# Text excerpt:
★ ★ ★
Fatigue is one of the most common symptoms I hear in my clinic. If I line 10 people up with the symptom of fatigue all 10 of them may have a different underlying cause but I can guarantee you that at least 9 of them have been told they were just depressed and needed an antidepressant. Sound familiar? There is a big difference between fatigue and depression but there can be some overlay. If you have been tired for so long it can be depressing and depression can set in. On the flip side, if you are suffering with depression the motivation to get up out of bed is often not there and can be mistaken for fatigue. If you have depression that is affecting your day to day life then seek help! If you are the other 9 out of 10 people who are just tired of being tired then READ ON and we will explore the many underlying causes of fatigue….
Fatigue is often tricky because there is not just one reason why you are tired. I always have to step back and take a look at the whole picture. Often many different systems are involved so you have to start checking all the boxes of the different systems that may be culprits. Here are some areas that I often evaluate…
- Thyroid – everyone always looks at the thyroid but they don’t look at the whole picture. A simple TSH is not enough. You need the free T4, free T3 and thyroid antibodies (thyroglobulin as well as thyroid peroxidase). Just because they are in “normal” range does not mean they are optimal. Carefully looking at these values can often tip you off that something else is going on like the adrenals or low nutrients.
- Anemia – anemia is a low red blood cell count. If you are anemic you will be tired. This is checked easily by doing what is called a complete blood count (cbc).
- Low iron – you can have low iron and not be anemic so unless this is specifically checked it will often be missed. There are lots of ways to measure iron but the value I like the best and follow is the ferritin level. Ferritin is a representation of the amount of iron stored so it not as affected by what you have eaten the few days prior. Again, just because it is in the “normal” range does not mean it is normal. If you are on the low end of normal then you are most likely iron deficient. Low iron also affects how you use thyroid hormones so the thyroid levels free T4/T3 might be on the lower side if this is the case.
- Mono – Epstein Barr virus (EBV) is a herpes virus. Once you have had mono you can have symptoms that resurface years later. I call these mono ‘flares”. The most common symptom with a flare is feeling like you are coming down with something, feel like the flu but it’s not the flu and overwhelming fatigue. Episodes may last a few days or weeks. Some people will have a sore throat but this is not always present. Traditional EBV panels will miss this chronic form so specialty testing looking for the reactivated form must be done.
★ ★ ★
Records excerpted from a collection

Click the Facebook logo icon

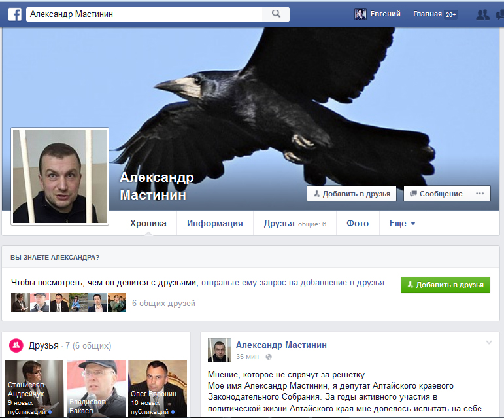coord(14,14)
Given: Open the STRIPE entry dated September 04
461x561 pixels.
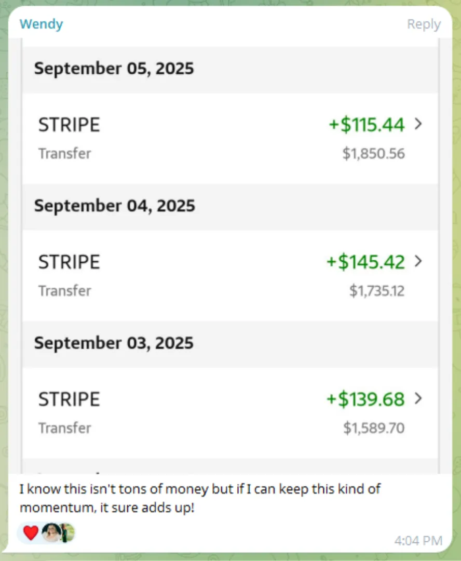Looking at the screenshot, I should click(69, 262).
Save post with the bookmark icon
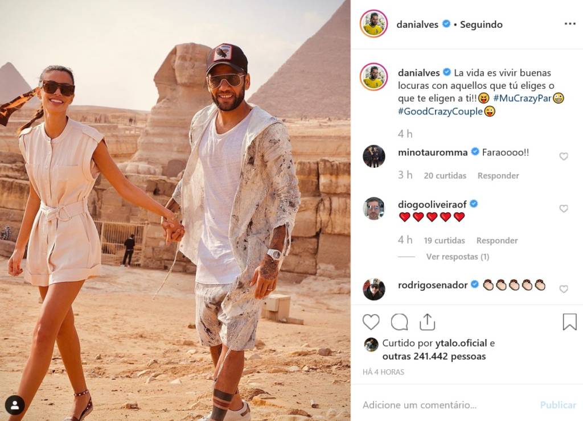This screenshot has width=583, height=421. tap(569, 322)
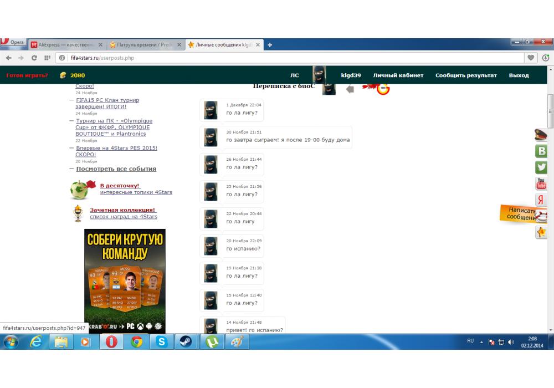Open the Opera menu button
The image size is (554, 388).
coord(13,43)
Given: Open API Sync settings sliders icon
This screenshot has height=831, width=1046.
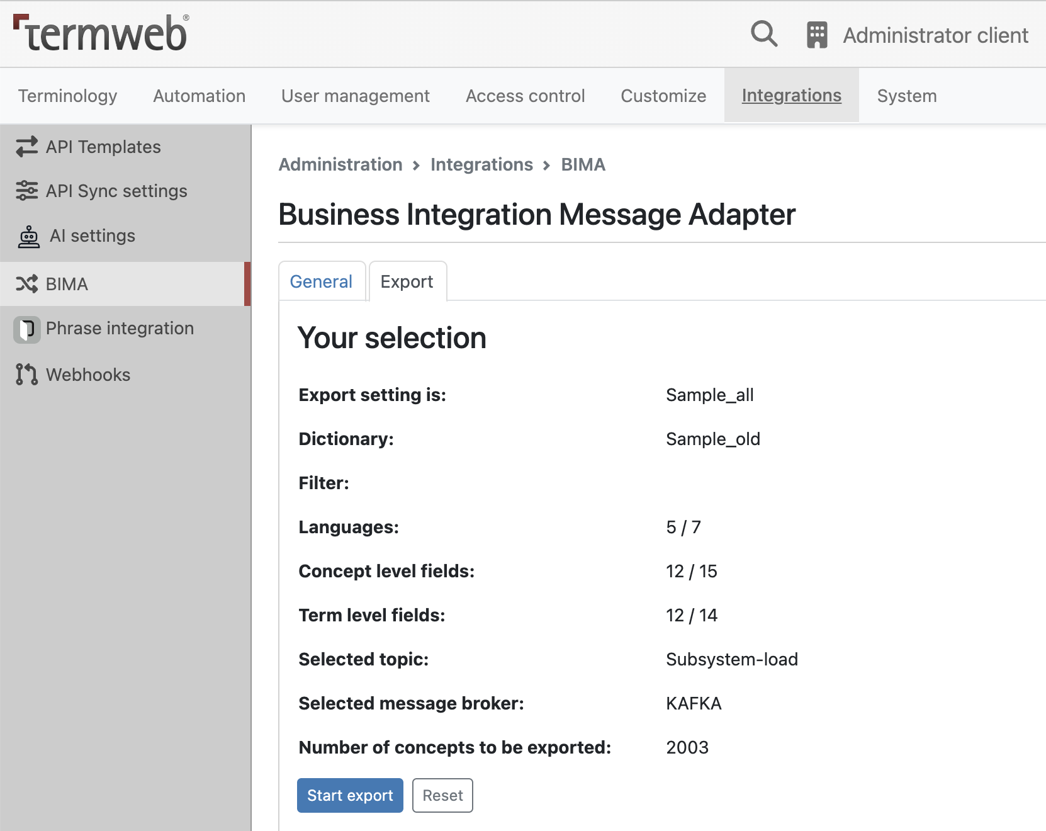Looking at the screenshot, I should (26, 191).
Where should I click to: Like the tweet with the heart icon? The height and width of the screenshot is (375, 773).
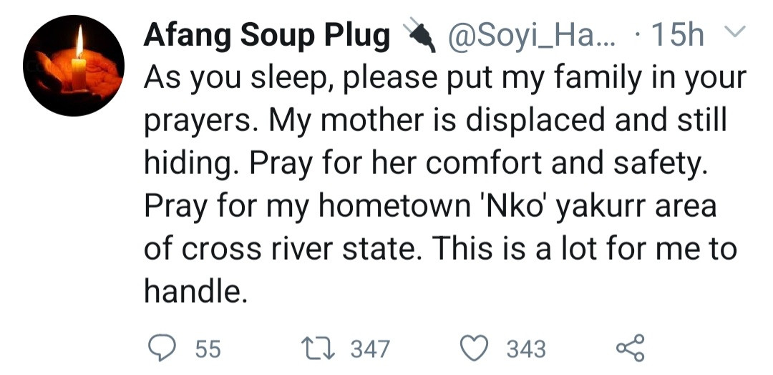pyautogui.click(x=473, y=349)
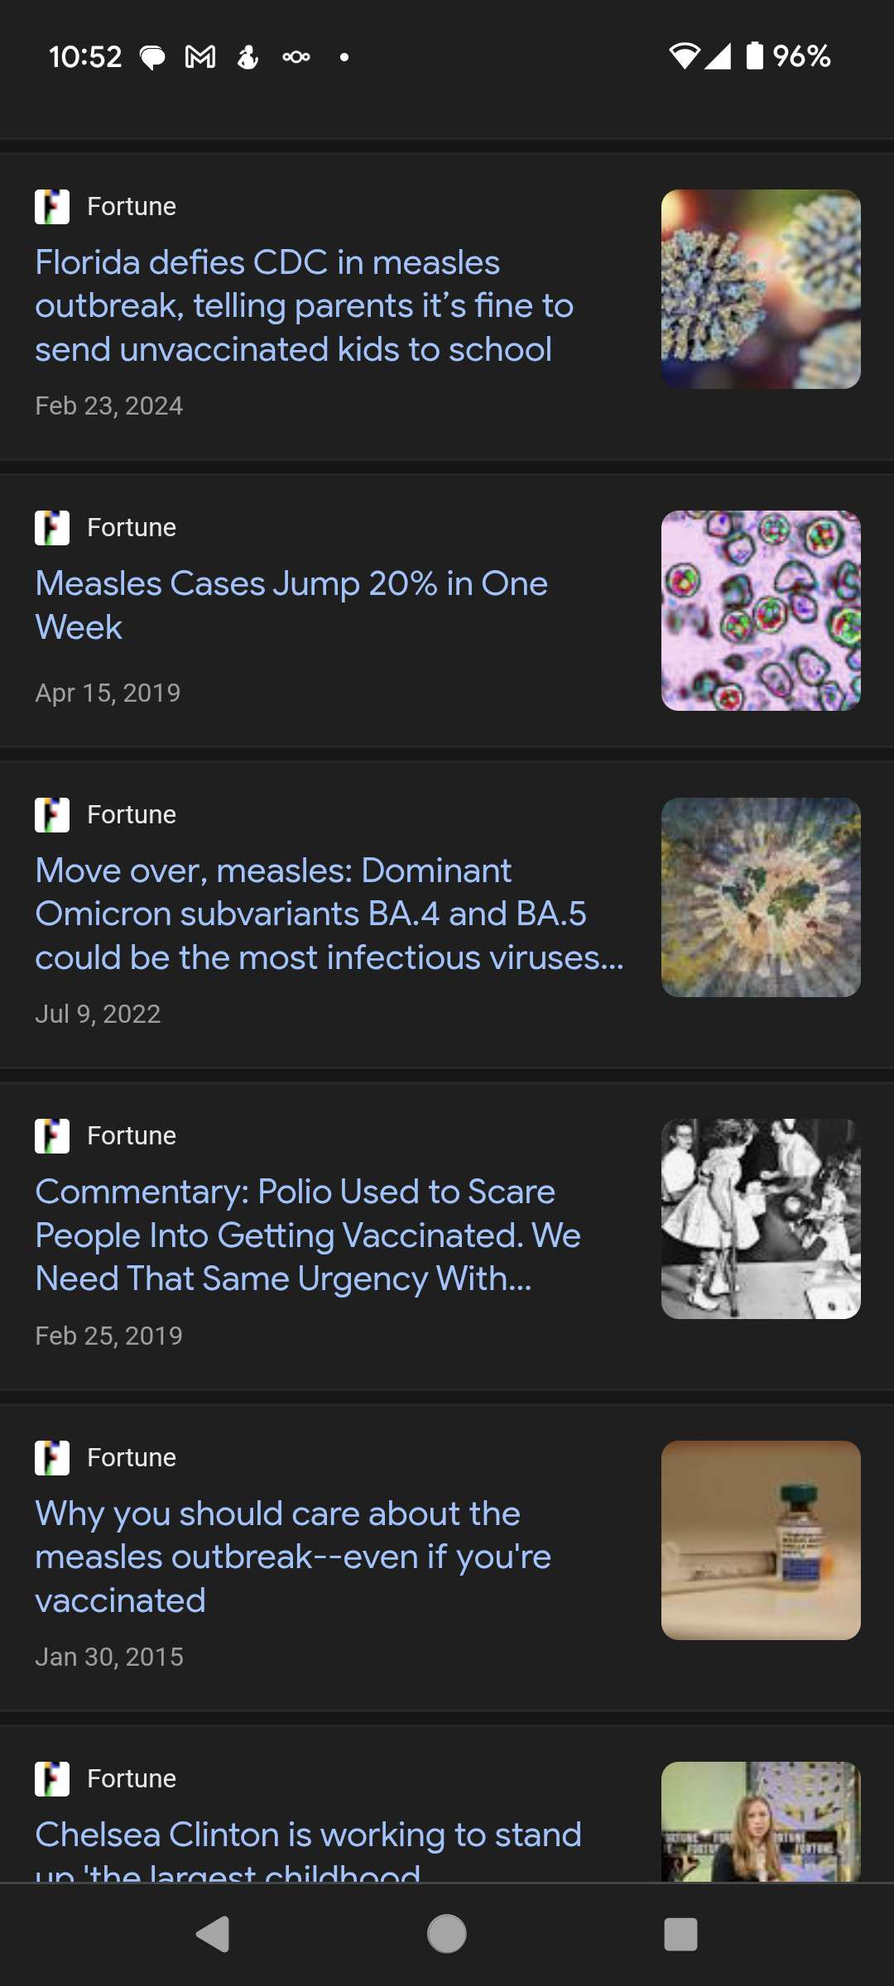Tap Fortune logo icon on Florida measles article
The height and width of the screenshot is (1986, 894).
click(52, 207)
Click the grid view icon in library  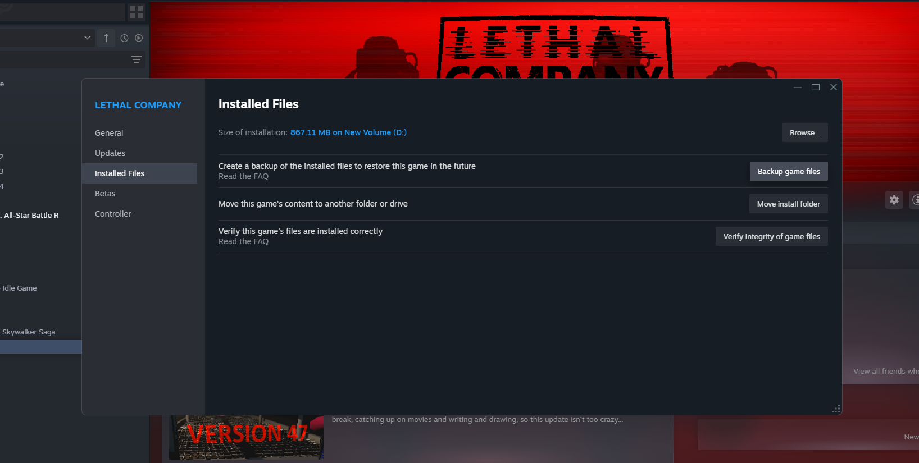(137, 12)
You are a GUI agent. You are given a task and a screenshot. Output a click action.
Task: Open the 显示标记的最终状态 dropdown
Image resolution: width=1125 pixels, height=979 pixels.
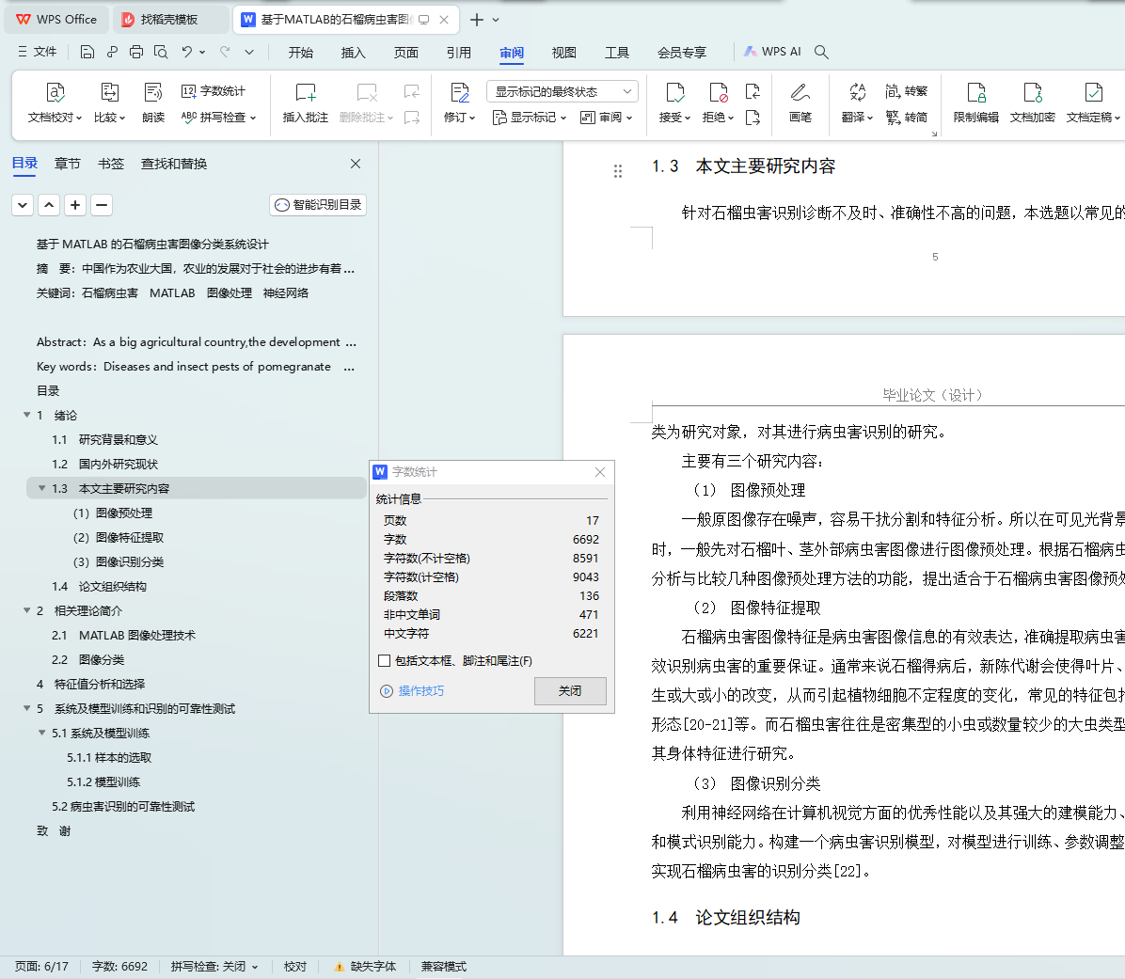pyautogui.click(x=562, y=91)
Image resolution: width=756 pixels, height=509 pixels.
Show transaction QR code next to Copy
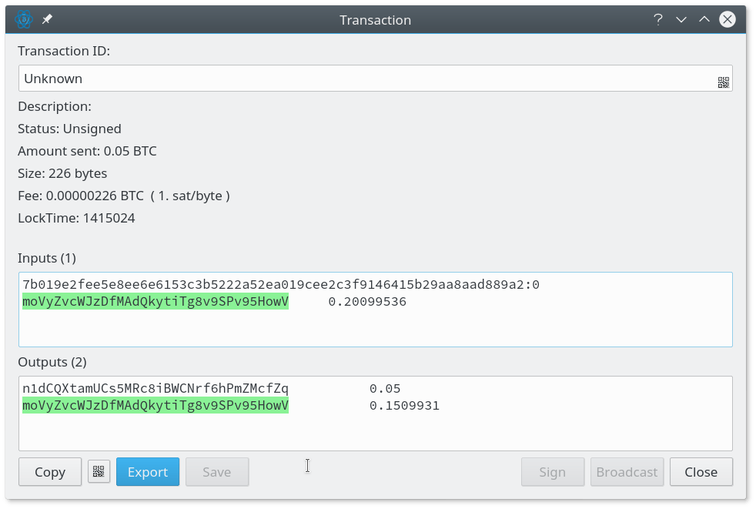(99, 472)
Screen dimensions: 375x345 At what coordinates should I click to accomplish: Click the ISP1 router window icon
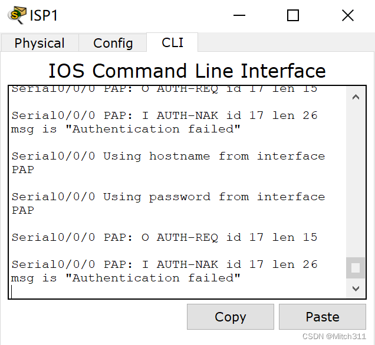[x=17, y=15]
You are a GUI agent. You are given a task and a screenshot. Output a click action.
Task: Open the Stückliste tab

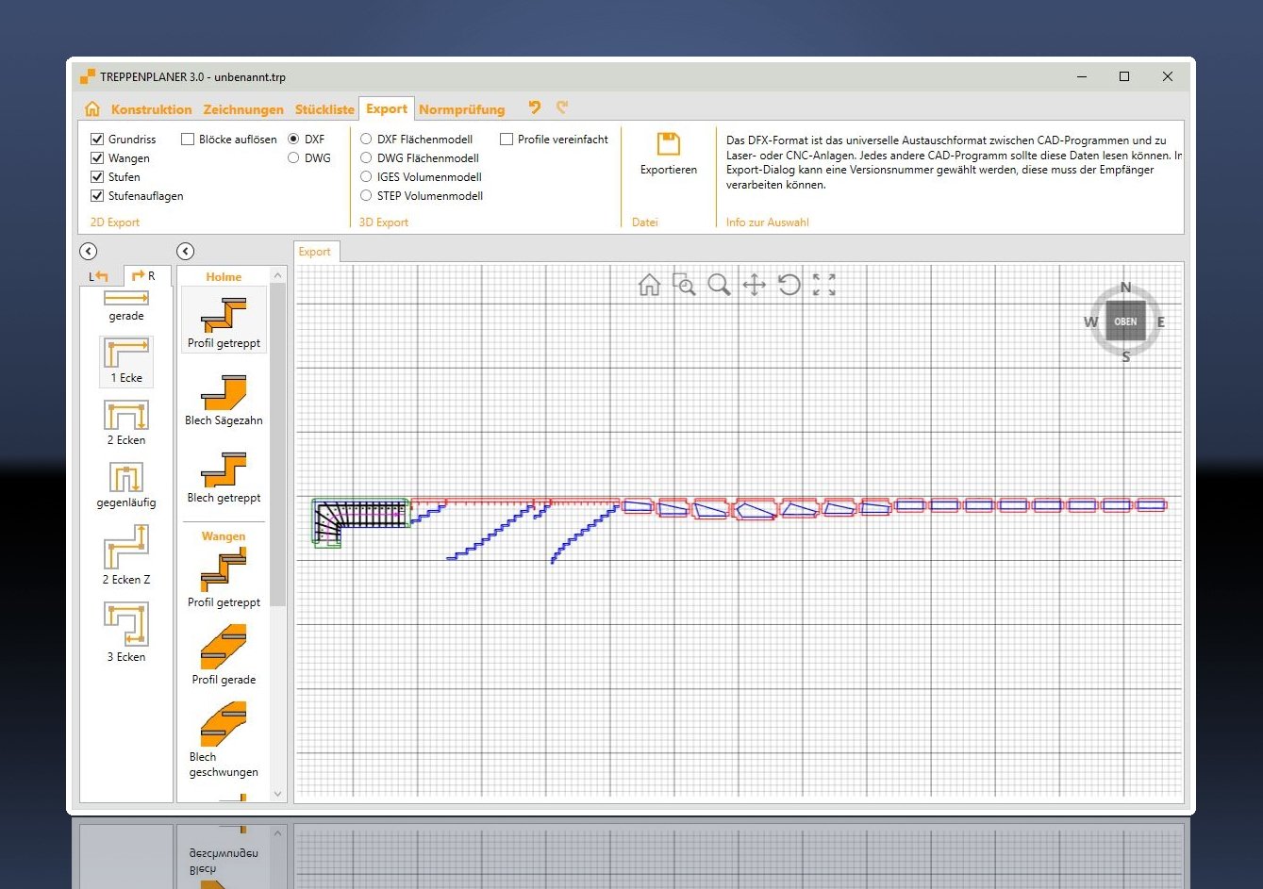324,109
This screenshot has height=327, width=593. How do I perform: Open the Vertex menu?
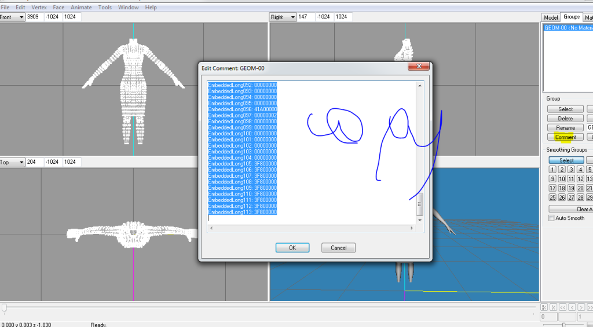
★ ★ ★
# Task list:
1. According to the fatigue article, why is ferritin the preferred value for measuring iron? Answer in one to three sentences.
2. From the fatigue article, retype the passage from "Fatigue is often" up to and including "or low nutrients.".

# Responses per task:
1. Ferritin represents the amount of iron stored, so what was eaten in the few days before the test affects it less.

2.
Fatigue is often tricky because there is not just one reason why you are tired. I always have to step back and take a look at the whole picture. Often many different systems are involved so you have to start checking all the boxes of the different systems that may be culprits. Here are some areas that I often evaluate…
- Thyroid – everyone always looks at the thyroid but they don’t look at the whole picture. A simple TSH is not enough. You need the free T4, free T3 and thyroid antibodies (thyroglobulin as well as thyroid peroxidase). Just because they are in “normal” range does not mean they are optimal. Carefully looking at these values can often tip you off that something else is going on like the adrenals or low nutrients.